Activity
Pictures aside, reproduce exactly each line from the one holding "Task: Open the Shorts feed traffic source row" through the last line of the material, both ends included.

Task inputs
++++++++
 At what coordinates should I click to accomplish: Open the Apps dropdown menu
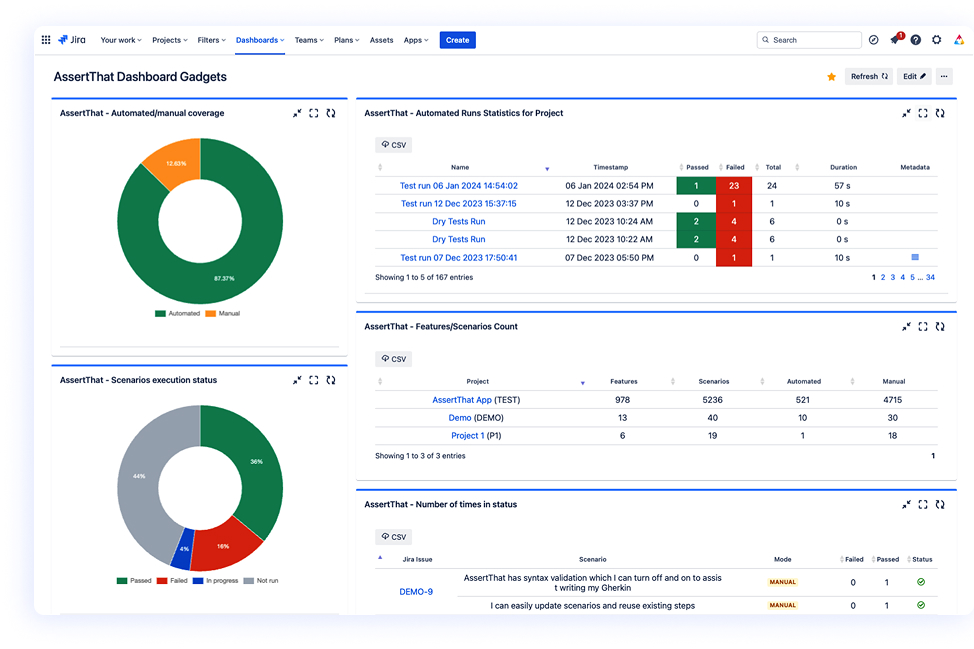[415, 40]
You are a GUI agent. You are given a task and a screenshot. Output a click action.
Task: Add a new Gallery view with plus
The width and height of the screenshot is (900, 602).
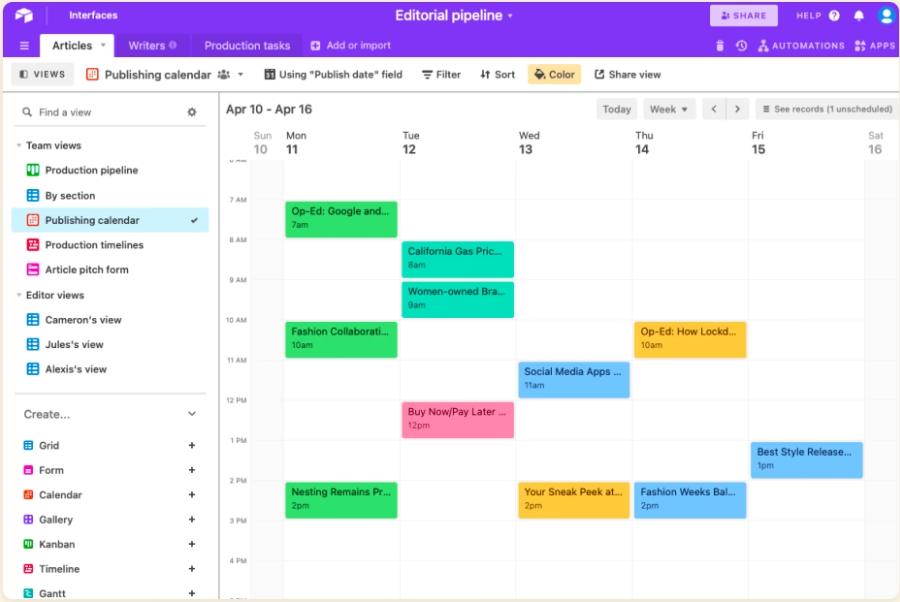click(x=192, y=520)
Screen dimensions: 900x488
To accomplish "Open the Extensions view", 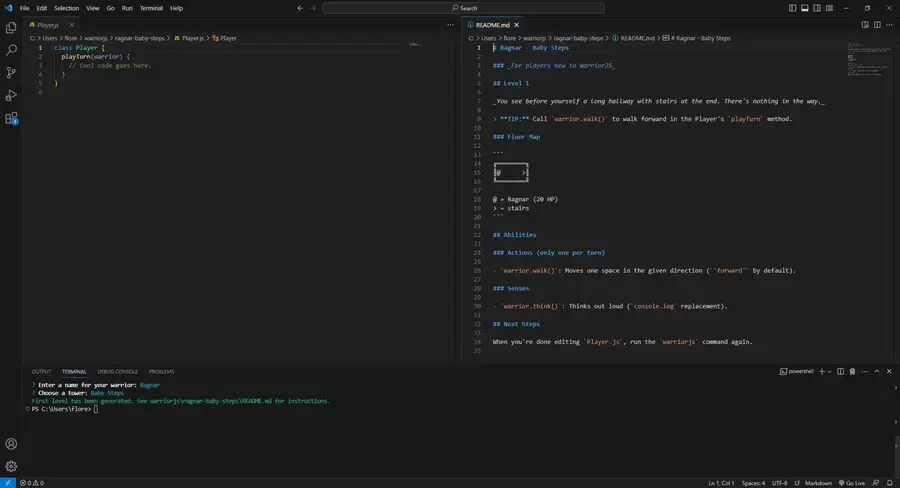I will point(11,118).
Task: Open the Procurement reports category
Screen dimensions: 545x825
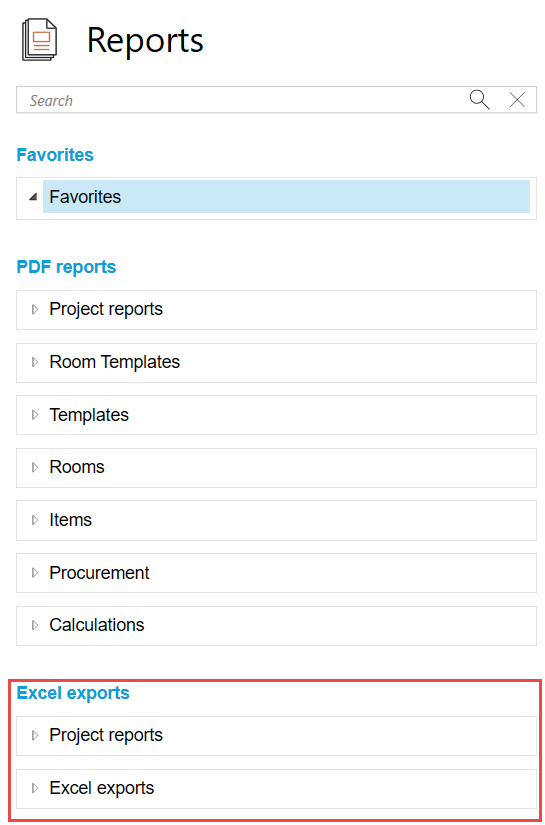Action: pos(276,572)
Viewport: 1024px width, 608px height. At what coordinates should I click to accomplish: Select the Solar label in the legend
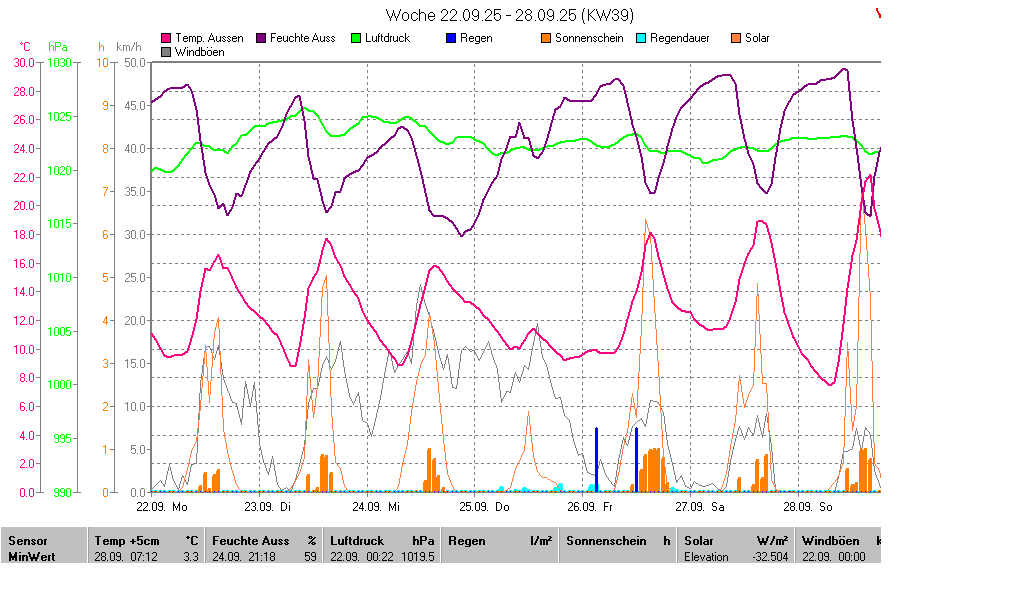[x=757, y=38]
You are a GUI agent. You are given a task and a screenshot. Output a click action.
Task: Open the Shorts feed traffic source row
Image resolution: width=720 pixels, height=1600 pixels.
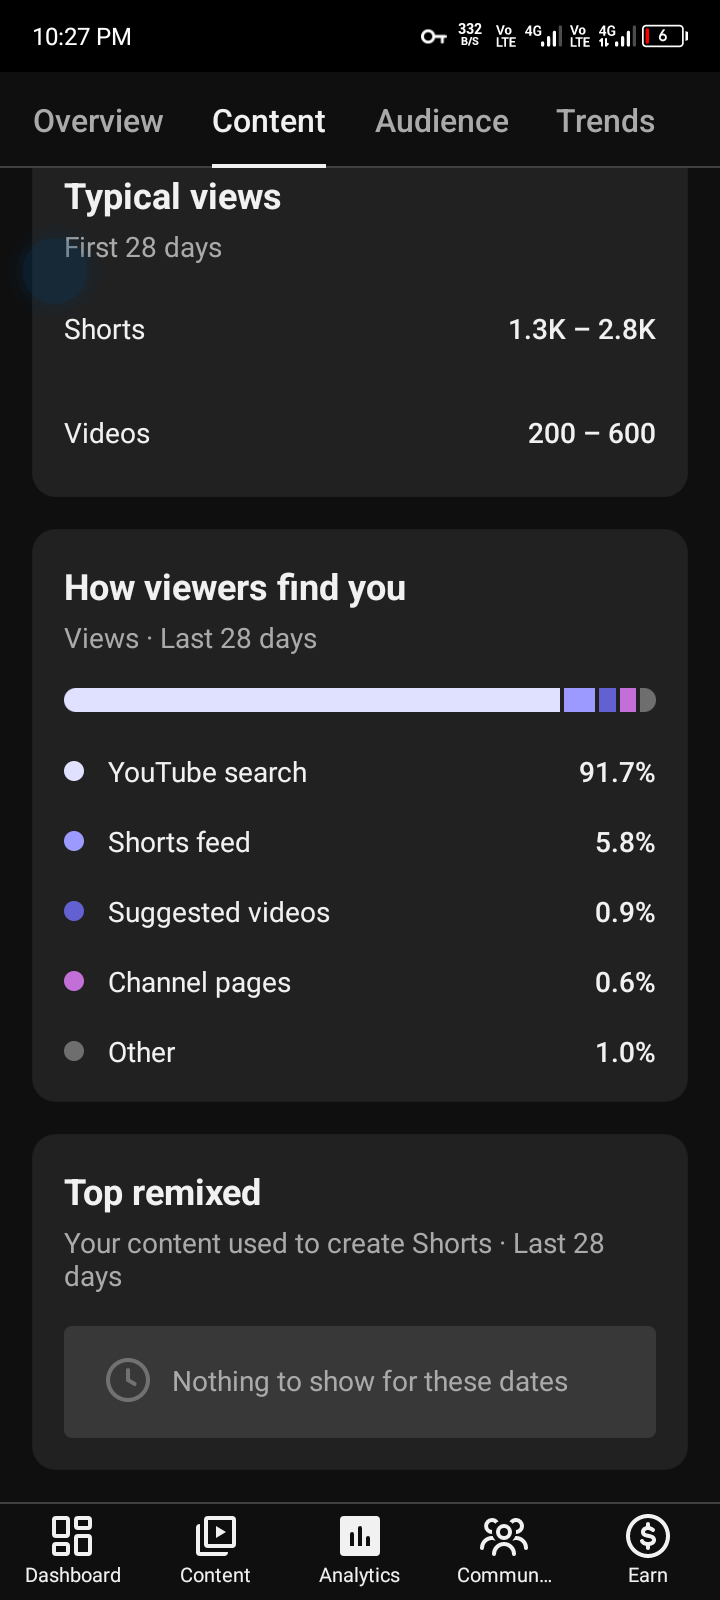pyautogui.click(x=360, y=842)
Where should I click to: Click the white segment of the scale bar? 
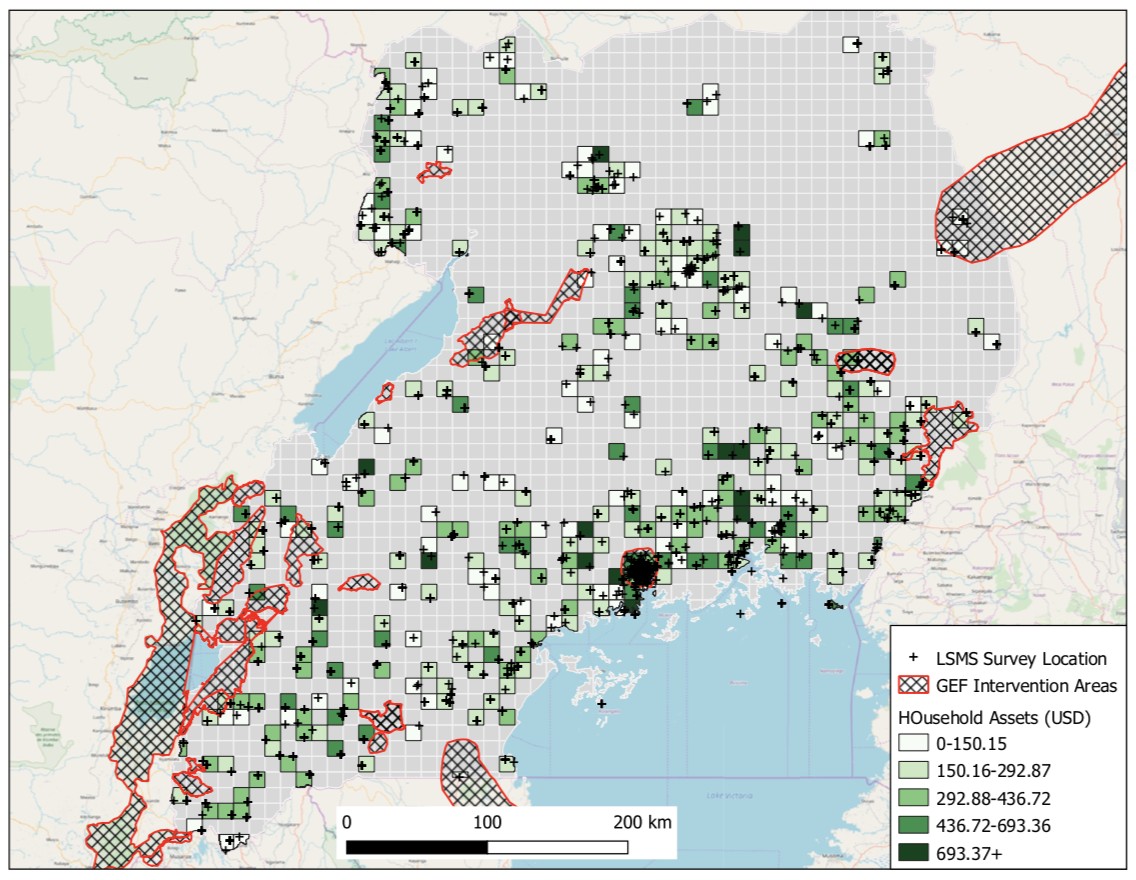pyautogui.click(x=557, y=847)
++++++++
Output below
Task: Open the Shorts feed traffic source row
Image resolution: width=720 pixels, height=1600 pixels.
pyautogui.click(x=360, y=842)
Where should I click to: Click the white segment of the scale bar? 
pyautogui.click(x=557, y=847)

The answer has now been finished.